§ Directions for this task
The entire listing is to be repeated verbatim.

____________

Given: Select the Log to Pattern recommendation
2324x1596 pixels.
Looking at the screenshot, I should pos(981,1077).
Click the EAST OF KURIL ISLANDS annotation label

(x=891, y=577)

____________

§ Problem solution
Given: Select the Log to Pattern recommendation
2324x1596 pixels.
Looking at the screenshot, I should pos(981,1077).
Click the EAST OF KURIL ISLANDS annotation label

(x=891, y=577)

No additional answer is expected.